Sadamu Takahashi (高橋 定, Takahashi Sadamu) was a dive bomber pilot officer in the Imperial Japanese Navy (IJN) during World War II. He is best known for leading the Zuikaku's dive bomber squadron during the Battle of the Eastern Solomons and the Battle of the Santa Cruz Islands. He survived the war and later served in the Japan Self-Defense Forces retiring in 1970 with the rank of Vice Admiral.

==Early career==
Sadamu Takahashi enrolled in the Imperial Japanese Naval Academy in April 1930 and graduated from the 61st class in November 1933. In April 1935, he was commissioned as an Ensign, and in November was selected for the navy pilot training program at Kasumigaura Air Group. After completion of the course, he was promoted to Lieutenant Junior Grade in December 1936 and was then assigned to Ōmura Air Group on Kyushu, where he received advanced training on dive bombing.

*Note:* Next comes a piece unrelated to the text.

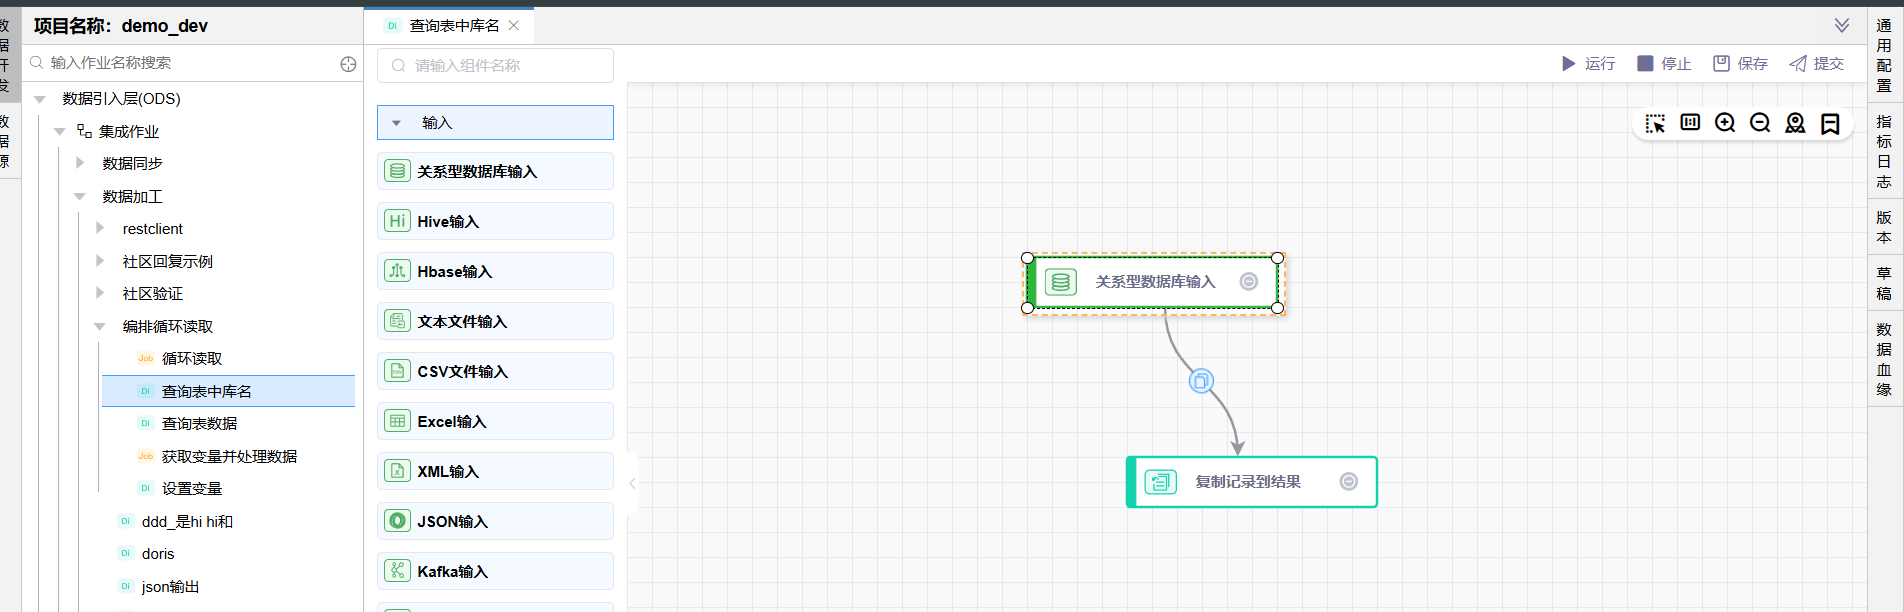Screen dimensions: 1904x612
Task: Open the 通用配置 side tab
Action: click(1884, 56)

In 1937, he was transferred to China and assigned to 12th Air Group, where he participated in several aerial operations during the Second Sino-Japanese War, including around Shanghai and Nanjing. In December, he was recalled to Japan to serve as an instructor at Kasumigaura Air Group.

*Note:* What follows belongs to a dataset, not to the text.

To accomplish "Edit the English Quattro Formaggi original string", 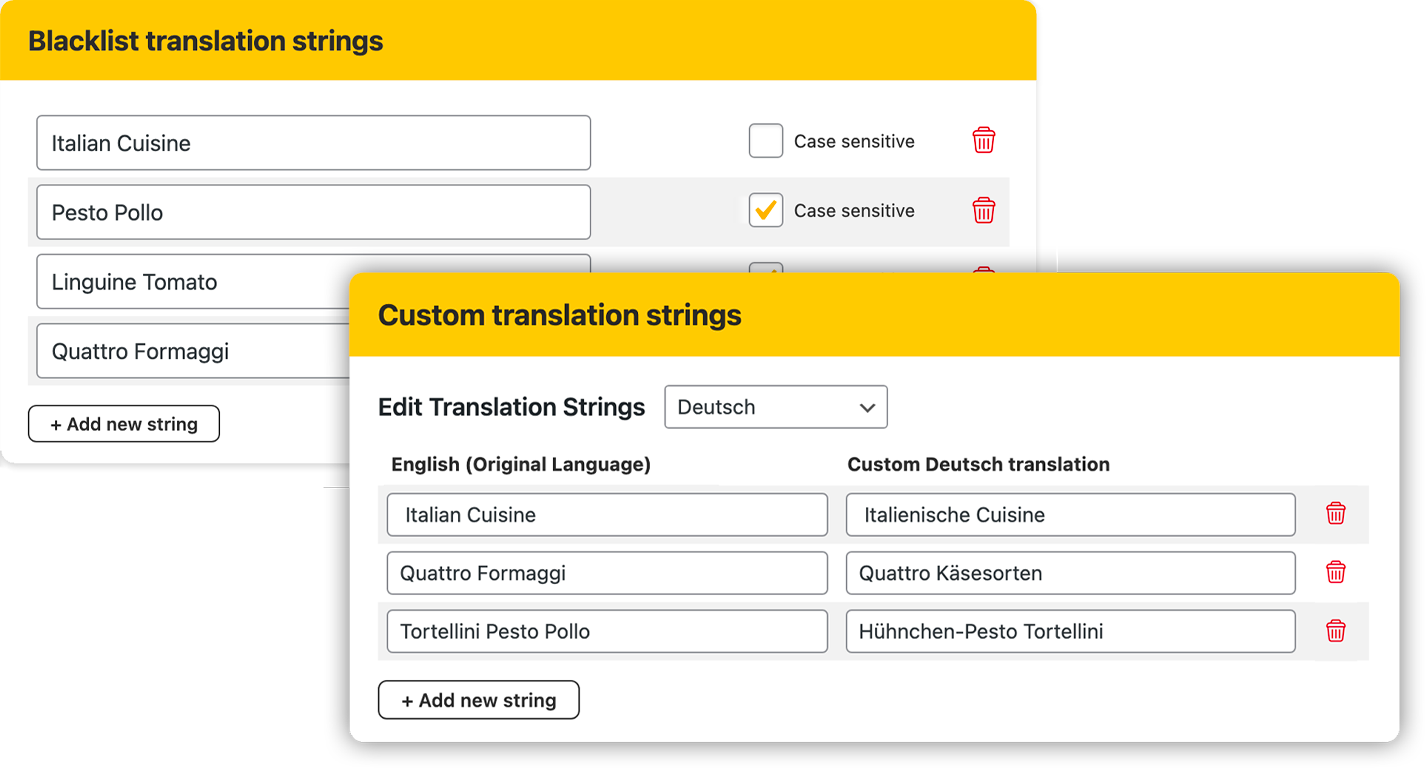I will [x=607, y=573].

In November 1938, Takahashi was promoted to full Lieutenant and was transferred to Ryūjō in December, where he was appointed flight division leader (Buntaichō) in the dive bomber squadron. In October 1939, he was reassigned to the 14th Air Group and participated in several operations in Southern China. In November 1940, he became one of the flight division leaders of Tsukuba Air Group.

==Pacific War==
At the beginning of 1942, he was assigned to the 31st Air Group as a dive bomber squadron leader. In February, his squadron operated from Nichols Field in the Philippines and participated in the attacks on the US troops during the Bataan and the Corregidor. In June, he was transferred to the carrier Zuikaku and became its group commander (Hikōtaichō), as well as its dive bomber squadron leader.

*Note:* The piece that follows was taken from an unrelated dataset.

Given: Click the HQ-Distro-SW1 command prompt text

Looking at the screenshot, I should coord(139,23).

In late August 1942, Lieutenant Takahashi participated in the Battle of the Eastern Solomons. He led 27 Aichi D3A dive bombers in the second strike wave against United States Navy (USN) fleet. His strike was escorted by nine Mitsubishi A6M Zero fighters led by Lieutenant Ayao Shirane. They could not, however, locate the enemy carriers, as his radio failed to receive a report on their updated position. Some of the D3A pilots in his group did receive the radio message but assumed that Takahashi had received it too and said nothing. Nevertheless, the carrier Enterprise was badly damaged by the first wave strike under the command of Lieutenant Commander Mamoru Seki. Takahashi only learned about the report, which may have allowed him to finish off Enterprise, after he landed back on Zuikaku that evening.

In late October 1942, Lieutenant Takahashi participated in the Battle of the Santa Cruz Islands, where he led 21 Aichi D3A dive bombers in the first strike wave against the US carriers. The strike was under the overall command of Lieutenant Commander Shigeharu Murata, while escort was provided by A6M Zeros led by Lieutenant Moriyasu Hidaka from Zuihō and Lieutenant Ayao Shirane from Zuikaku. During the attack, his D3A was intercepted by the enemy Combat Air Patrol of Grumman F4F Wildcat fighters. He was able to shake them off, but, in the process, his plane's rudder jammed, forcing him to abort the mission and turn over command. Still, he managed to return to the Japanese fleet and ditched near a friendly oiler. Nevertheless, the first wave, as well as follow-up strikes, crippled the carrier Hornet and badly damaged Enterprise; however, many experienced pilots and flight leaders perished in the attack, including Murata and second wave commander Mamoru Seki.

Afterwards, Lieutenant Takahashi and his dive bomber squadron were transferred to Rabaul and participated in Operation I-Go. He survived the war and later served in Japan Self-Defense Forces from 1954 to 1970.